В коридоре появился Распутин. Увидев чекистов, пожаловался:
— Заплутал я. Из залы-то все двери запертые.
— Товарищ Распутин, ты когда в тюрьме командира своего напоследок видел? — спросил Кузнецов.
Красноармеец подумал и стал загибать пальцы:
— Арестованных принимали — не было его. Под конец из корпуса вышел, постоял и обратно. Минут так через двадцать вернулся и — бегом в канцелярию… Вышли е Важиным, и со двора… Сумной какой-то. — Распутин замолчал, задумался, взгляд его затуманился. Потом, глядя в пространство, он тихо, взволнованно произнес: — Как же так?.. Мы ж с ним вместе воевали… А тут — сам себя… Эх, товарищ Ямщиков…
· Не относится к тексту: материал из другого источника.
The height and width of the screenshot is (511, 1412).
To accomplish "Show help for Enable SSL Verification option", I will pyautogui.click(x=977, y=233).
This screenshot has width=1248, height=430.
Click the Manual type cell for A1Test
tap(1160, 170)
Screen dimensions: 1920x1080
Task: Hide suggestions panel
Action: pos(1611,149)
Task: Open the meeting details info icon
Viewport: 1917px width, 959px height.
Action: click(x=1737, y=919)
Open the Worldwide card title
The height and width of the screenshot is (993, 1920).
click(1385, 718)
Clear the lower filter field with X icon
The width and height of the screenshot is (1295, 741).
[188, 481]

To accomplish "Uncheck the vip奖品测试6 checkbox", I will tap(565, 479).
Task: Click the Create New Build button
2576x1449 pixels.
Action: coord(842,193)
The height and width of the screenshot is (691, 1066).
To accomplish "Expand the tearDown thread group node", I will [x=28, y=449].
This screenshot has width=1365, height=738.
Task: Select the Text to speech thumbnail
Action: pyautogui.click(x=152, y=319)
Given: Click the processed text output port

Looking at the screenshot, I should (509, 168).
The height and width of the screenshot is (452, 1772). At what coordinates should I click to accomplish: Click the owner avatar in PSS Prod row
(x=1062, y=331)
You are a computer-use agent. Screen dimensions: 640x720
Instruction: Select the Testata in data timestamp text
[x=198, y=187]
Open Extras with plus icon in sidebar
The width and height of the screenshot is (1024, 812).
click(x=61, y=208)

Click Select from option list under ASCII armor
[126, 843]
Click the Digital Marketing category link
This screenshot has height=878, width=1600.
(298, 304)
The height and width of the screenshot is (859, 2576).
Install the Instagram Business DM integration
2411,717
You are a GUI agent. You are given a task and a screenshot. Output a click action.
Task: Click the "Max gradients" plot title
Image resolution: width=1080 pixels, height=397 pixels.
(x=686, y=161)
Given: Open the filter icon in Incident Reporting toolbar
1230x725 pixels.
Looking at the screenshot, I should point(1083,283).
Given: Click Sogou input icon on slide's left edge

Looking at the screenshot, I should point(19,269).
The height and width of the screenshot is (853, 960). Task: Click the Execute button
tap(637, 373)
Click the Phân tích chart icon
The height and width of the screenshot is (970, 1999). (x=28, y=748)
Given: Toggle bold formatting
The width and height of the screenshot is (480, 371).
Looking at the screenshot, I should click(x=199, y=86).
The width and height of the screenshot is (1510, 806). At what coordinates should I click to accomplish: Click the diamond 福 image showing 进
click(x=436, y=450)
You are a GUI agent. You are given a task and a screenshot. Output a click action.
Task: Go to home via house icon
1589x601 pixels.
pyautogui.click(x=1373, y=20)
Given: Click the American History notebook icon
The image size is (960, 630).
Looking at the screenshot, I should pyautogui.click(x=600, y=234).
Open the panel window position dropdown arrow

На глазах Распутина выступили слезы, и он, стыдясь их, неуклюже вытер лицо рукавом френча.
Кузнецов смотрел на рыжего паренька с сочувствием. Лицо Маслакова было непроницаемым.
Кузнецов остановился в сводчатом темном коридоре, дождался, пока подойдет надзиратель, молча показал ему свой мандат. Надзиратель, шевеля губами, внимательно его прочитал.
— Насчет Ямщикова, — сказал Кузнецов.
— Я же объяснил, — с готовностью откликнулся надзиратель, — у шестьдесят девятой он стоял…
Кузнецов жестом прервал его, подошел к двери с номером 69, отодвинул заслонку «глазка» и недоуменно обернулся:
— Она же пустая!
— Само собой, — кивнул надзиратель. — Так что Куницына час назад в семьдесят седьмую перевели, к Синельникову. А Сердюка, что с Синельниковым сидел, — на первый этаж, в одиночку.